:: DATASET EXCERPTS
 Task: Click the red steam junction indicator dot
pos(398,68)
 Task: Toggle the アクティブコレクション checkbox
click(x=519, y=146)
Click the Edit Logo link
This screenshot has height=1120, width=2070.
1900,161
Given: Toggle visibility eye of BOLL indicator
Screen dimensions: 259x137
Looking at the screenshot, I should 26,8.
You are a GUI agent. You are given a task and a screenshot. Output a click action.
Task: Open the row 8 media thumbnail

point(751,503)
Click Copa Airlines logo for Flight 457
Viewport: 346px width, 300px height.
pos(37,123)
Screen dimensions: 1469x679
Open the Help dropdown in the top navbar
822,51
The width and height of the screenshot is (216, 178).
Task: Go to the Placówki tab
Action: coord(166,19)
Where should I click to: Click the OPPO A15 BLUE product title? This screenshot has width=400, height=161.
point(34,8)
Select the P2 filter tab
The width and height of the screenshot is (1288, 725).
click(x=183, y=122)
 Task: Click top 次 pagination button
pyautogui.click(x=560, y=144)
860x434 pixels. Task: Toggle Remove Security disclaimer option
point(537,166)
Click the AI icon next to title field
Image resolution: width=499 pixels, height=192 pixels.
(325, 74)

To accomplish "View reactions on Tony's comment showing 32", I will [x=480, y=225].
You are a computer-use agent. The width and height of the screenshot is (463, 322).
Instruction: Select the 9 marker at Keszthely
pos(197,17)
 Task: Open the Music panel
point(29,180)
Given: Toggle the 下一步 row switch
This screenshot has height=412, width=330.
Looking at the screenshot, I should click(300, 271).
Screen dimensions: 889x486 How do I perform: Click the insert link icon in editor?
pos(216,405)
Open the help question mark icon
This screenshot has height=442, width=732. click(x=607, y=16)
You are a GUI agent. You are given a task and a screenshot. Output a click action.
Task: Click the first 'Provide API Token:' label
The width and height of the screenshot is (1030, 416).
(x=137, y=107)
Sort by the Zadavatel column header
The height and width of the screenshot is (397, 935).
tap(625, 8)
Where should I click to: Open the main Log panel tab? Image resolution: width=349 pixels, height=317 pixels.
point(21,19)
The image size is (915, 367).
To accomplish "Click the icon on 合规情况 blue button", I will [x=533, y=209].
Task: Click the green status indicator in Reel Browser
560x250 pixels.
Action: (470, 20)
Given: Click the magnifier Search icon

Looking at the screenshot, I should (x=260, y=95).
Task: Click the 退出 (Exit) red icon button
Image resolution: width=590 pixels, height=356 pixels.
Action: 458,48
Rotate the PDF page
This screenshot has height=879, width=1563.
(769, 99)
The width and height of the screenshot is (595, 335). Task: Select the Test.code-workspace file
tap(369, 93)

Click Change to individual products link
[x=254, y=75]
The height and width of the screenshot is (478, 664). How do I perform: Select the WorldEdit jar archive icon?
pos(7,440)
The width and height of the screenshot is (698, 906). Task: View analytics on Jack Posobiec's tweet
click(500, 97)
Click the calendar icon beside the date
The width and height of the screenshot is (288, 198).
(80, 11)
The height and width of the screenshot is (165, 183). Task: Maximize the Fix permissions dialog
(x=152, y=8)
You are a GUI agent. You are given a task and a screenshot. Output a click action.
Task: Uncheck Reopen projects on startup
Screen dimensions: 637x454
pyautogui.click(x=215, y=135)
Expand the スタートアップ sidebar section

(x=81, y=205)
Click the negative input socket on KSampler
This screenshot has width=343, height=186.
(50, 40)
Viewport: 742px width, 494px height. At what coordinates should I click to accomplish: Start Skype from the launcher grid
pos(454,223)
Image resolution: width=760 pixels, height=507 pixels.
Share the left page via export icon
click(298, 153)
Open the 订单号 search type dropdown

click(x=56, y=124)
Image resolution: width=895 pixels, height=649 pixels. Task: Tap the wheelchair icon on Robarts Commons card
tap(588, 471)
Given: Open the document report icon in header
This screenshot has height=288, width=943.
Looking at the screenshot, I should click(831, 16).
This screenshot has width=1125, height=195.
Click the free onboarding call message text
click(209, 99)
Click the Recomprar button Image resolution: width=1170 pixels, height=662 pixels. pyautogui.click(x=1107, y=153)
::::
Copy out all of the records above line for line, keeping every character the same.

SOLVED PROBLEM >>
 Task: Click the red steam junction indicator dot
pos(398,68)
 Task: Toggle the アクティブコレクション checkbox
click(x=519, y=146)
Click the Edit Logo link
This screenshot has height=1120, width=2070.
1900,161
Given: Toggle visibility eye of BOLL indicator
Screen dimensions: 259x137
Looking at the screenshot, I should 26,8.
You are a GUI agent. You are given a task and a screenshot. Output a click action.
Task: Open the row 8 media thumbnail

point(751,503)
Click Copa Airlines logo for Flight 457
Viewport: 346px width, 300px height.
pos(37,123)
Screen dimensions: 1469x679
Open the Help dropdown in the top navbar
822,51
The width and height of the screenshot is (216, 178).
Task: Go to the Placówki tab
Action: coord(166,19)
Where should I click to: Click the OPPO A15 BLUE product title? This screenshot has width=400, height=161.
point(34,8)
Select the P2 filter tab
The width and height of the screenshot is (1288, 725).
click(x=183, y=122)
 Task: Click top 次 pagination button
pyautogui.click(x=560, y=144)
860x434 pixels. Task: Toggle Remove Security disclaimer option
point(537,166)
Click the AI icon next to title field
Image resolution: width=499 pixels, height=192 pixels.
(325, 74)

To accomplish "View reactions on Tony's comment showing 32", I will [x=480, y=225].
You are a computer-use agent. The width and height of the screenshot is (463, 322).
Instruction: Select the 9 marker at Keszthely
pos(197,17)
 Task: Open the Music panel
point(29,180)
Given: Toggle the 下一步 row switch
This screenshot has height=412, width=330.
Looking at the screenshot, I should click(300, 271).
Screen dimensions: 889x486 How do I perform: Click the insert link icon in editor?
pos(216,405)
Open the help question mark icon
This screenshot has height=442, width=732. click(x=607, y=16)
You are a GUI agent. You are given a task and a screenshot. Output a click action.
Task: Click the first 'Provide API Token:' label
The width and height of the screenshot is (1030, 416).
(x=137, y=107)
Sort by the Zadavatel column header
The height and width of the screenshot is (397, 935).
tap(625, 8)
Where should I click to: Open the main Log panel tab? Image resolution: width=349 pixels, height=317 pixels.
point(21,19)
The image size is (915, 367).
To accomplish "Click the icon on 合规情况 blue button", I will [x=533, y=209].
Task: Click the green status indicator in Reel Browser
560x250 pixels.
Action: (470, 20)
Given: Click the magnifier Search icon

Looking at the screenshot, I should (x=260, y=95).
Task: Click the 退出 (Exit) red icon button
Image resolution: width=590 pixels, height=356 pixels.
Action: 458,48
Rotate the PDF page
This screenshot has height=879, width=1563.
(769, 99)
The width and height of the screenshot is (595, 335). Task: Select the Test.code-workspace file
tap(369, 93)

Click Change to individual products link
[x=254, y=75]
The height and width of the screenshot is (478, 664). How do I perform: Select the WorldEdit jar archive icon?
pos(7,440)
The width and height of the screenshot is (698, 906). Task: View analytics on Jack Posobiec's tweet
click(500, 97)
Click the calendar icon beside the date
The width and height of the screenshot is (288, 198).
(80, 11)
The height and width of the screenshot is (165, 183). Task: Maximize the Fix permissions dialog
(x=152, y=8)
You are a GUI agent. You are given a task and a screenshot. Output a click action.
Task: Uncheck Reopen projects on startup
Screen dimensions: 637x454
pyautogui.click(x=215, y=135)
Expand the スタートアップ sidebar section

(x=81, y=205)
Click the negative input socket on KSampler
This screenshot has width=343, height=186.
(50, 40)
Viewport: 742px width, 494px height. At what coordinates should I click to accomplish: Start Skype from the launcher grid
pos(454,223)
Image resolution: width=760 pixels, height=507 pixels.
Share the left page via export icon
click(298, 153)
Open the 订单号 search type dropdown

click(x=56, y=124)
Image resolution: width=895 pixels, height=649 pixels. Task: Tap the wheelchair icon on Robarts Commons card
tap(588, 471)
Given: Open the document report icon in header
This screenshot has height=288, width=943.
Looking at the screenshot, I should click(831, 16).
This screenshot has width=1125, height=195.
Click the free onboarding call message text
click(209, 99)
Click the Recomprar button Image resolution: width=1170 pixels, height=662 pixels. pyautogui.click(x=1107, y=153)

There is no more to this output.